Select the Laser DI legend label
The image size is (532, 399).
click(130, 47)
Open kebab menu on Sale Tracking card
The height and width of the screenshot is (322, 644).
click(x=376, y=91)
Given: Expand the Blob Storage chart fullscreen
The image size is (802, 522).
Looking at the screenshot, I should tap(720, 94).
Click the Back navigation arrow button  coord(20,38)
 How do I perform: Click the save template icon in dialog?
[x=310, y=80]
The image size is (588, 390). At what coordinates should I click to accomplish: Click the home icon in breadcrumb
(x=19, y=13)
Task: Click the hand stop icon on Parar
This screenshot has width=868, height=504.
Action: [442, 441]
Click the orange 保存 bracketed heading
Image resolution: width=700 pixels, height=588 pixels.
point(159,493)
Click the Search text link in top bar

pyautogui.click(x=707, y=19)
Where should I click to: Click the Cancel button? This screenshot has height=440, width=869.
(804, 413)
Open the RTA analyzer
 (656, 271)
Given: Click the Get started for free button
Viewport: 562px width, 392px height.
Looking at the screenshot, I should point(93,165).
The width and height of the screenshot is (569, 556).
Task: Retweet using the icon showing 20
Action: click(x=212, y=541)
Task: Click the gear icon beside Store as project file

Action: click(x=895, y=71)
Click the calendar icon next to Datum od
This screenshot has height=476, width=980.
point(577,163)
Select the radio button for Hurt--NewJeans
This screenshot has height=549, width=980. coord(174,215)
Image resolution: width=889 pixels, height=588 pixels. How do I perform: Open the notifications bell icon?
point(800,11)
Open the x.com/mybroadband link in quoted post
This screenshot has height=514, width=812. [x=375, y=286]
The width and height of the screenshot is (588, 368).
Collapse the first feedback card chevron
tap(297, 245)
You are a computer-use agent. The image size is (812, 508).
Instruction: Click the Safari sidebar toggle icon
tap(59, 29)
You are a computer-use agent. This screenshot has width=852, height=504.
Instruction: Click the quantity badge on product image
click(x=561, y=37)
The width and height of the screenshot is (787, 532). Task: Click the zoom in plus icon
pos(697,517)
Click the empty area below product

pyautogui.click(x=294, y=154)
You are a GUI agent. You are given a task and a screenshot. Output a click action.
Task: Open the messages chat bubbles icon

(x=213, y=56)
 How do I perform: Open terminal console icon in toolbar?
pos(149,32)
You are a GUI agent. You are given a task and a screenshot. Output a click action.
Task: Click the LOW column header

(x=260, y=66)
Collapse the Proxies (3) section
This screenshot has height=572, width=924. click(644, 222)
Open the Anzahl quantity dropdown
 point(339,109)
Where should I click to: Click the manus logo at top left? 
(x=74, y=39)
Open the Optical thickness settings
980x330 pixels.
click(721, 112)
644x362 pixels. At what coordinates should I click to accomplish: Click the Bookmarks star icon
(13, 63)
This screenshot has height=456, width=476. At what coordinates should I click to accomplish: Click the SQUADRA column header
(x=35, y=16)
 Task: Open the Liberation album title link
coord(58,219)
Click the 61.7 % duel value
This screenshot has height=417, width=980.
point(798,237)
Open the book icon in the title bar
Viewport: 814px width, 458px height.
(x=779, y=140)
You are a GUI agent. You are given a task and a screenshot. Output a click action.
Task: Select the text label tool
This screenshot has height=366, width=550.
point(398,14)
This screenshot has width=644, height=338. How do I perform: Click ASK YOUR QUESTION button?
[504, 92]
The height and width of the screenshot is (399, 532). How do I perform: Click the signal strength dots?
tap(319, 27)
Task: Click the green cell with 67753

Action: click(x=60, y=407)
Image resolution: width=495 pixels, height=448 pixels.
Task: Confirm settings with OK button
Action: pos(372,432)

- Exercise objective -
Reproduce all of the material above without alteration.

- Your response -
Select the Laser DI legend label
The image size is (532, 399).
click(130, 47)
Open kebab menu on Sale Tracking card
The height and width of the screenshot is (322, 644).
click(x=376, y=91)
Given: Expand the Blob Storage chart fullscreen
The image size is (802, 522).
Looking at the screenshot, I should tap(720, 94).
Click the Back navigation arrow button  coord(20,38)
 How do I perform: Click the save template icon in dialog?
[x=310, y=80]
The image size is (588, 390). At what coordinates should I click to accomplish: Click the home icon in breadcrumb
(x=19, y=13)
Task: Click the hand stop icon on Parar
This screenshot has width=868, height=504.
Action: [442, 441]
Click the orange 保存 bracketed heading
Image resolution: width=700 pixels, height=588 pixels.
point(159,493)
Click the Search text link in top bar

pyautogui.click(x=707, y=19)
Where should I click to: Click the Cancel button? This screenshot has height=440, width=869.
(804, 413)
Open the RTA analyzer
 (656, 271)
Given: Click the Get started for free button
Viewport: 562px width, 392px height.
Looking at the screenshot, I should point(93,165).
The width and height of the screenshot is (569, 556).
Task: Retweet using the icon showing 20
Action: click(x=212, y=541)
Task: Click the gear icon beside Store as project file

Action: click(x=895, y=71)
Click the calendar icon next to Datum od
This screenshot has height=476, width=980.
point(577,163)
Select the radio button for Hurt--NewJeans
This screenshot has height=549, width=980. coord(174,215)
Image resolution: width=889 pixels, height=588 pixels. How do I perform: Open the notifications bell icon?
point(800,11)
Open the x.com/mybroadband link in quoted post
This screenshot has height=514, width=812. [x=375, y=286]
The width and height of the screenshot is (588, 368).
Collapse the first feedback card chevron
tap(297, 245)
You are a computer-use agent. The image size is (812, 508).
Instruction: Click the Safari sidebar toggle icon
tap(59, 29)
You are a computer-use agent. This screenshot has width=852, height=504.
Instruction: Click the quantity badge on product image
click(x=561, y=37)
The width and height of the screenshot is (787, 532). Task: Click the zoom in plus icon
pos(697,517)
Click the empty area below product

pyautogui.click(x=294, y=154)
You are a GUI agent. You are given a task and a screenshot. Output a click action.
Task: Open the messages chat bubbles icon

(x=213, y=56)
 How do I perform: Open terminal console icon in toolbar?
pos(149,32)
You are a GUI agent. You are given a task and a screenshot. Output a click action.
Task: Click the LOW column header

(x=260, y=66)
Collapse the Proxies (3) section
This screenshot has height=572, width=924. click(644, 222)
Open the Anzahl quantity dropdown
 point(339,109)
Where should I click to: Click the manus logo at top left? 
(x=74, y=39)
Open the Optical thickness settings
980x330 pixels.
click(721, 112)
644x362 pixels. At what coordinates should I click to accomplish: Click the Bookmarks star icon
(13, 63)
This screenshot has height=456, width=476. At what coordinates should I click to accomplish: Click the SQUADRA column header
(x=35, y=16)
 Task: Open the Liberation album title link
coord(58,219)
Click the 61.7 % duel value
This screenshot has height=417, width=980.
point(798,237)
Open the book icon in the title bar
Viewport: 814px width, 458px height.
(x=779, y=140)
You are a GUI agent. You are given a task and a screenshot. Output a click action.
Task: Select the text label tool
This screenshot has height=366, width=550.
point(398,14)
This screenshot has width=644, height=338. How do I perform: Click ASK YOUR QUESTION button?
[504, 92]
The height and width of the screenshot is (399, 532). How do I perform: Click the signal strength dots?
tap(319, 27)
Task: Click the green cell with 67753

Action: click(x=60, y=407)
Image resolution: width=495 pixels, height=448 pixels.
Task: Confirm settings with OK button
Action: pos(372,432)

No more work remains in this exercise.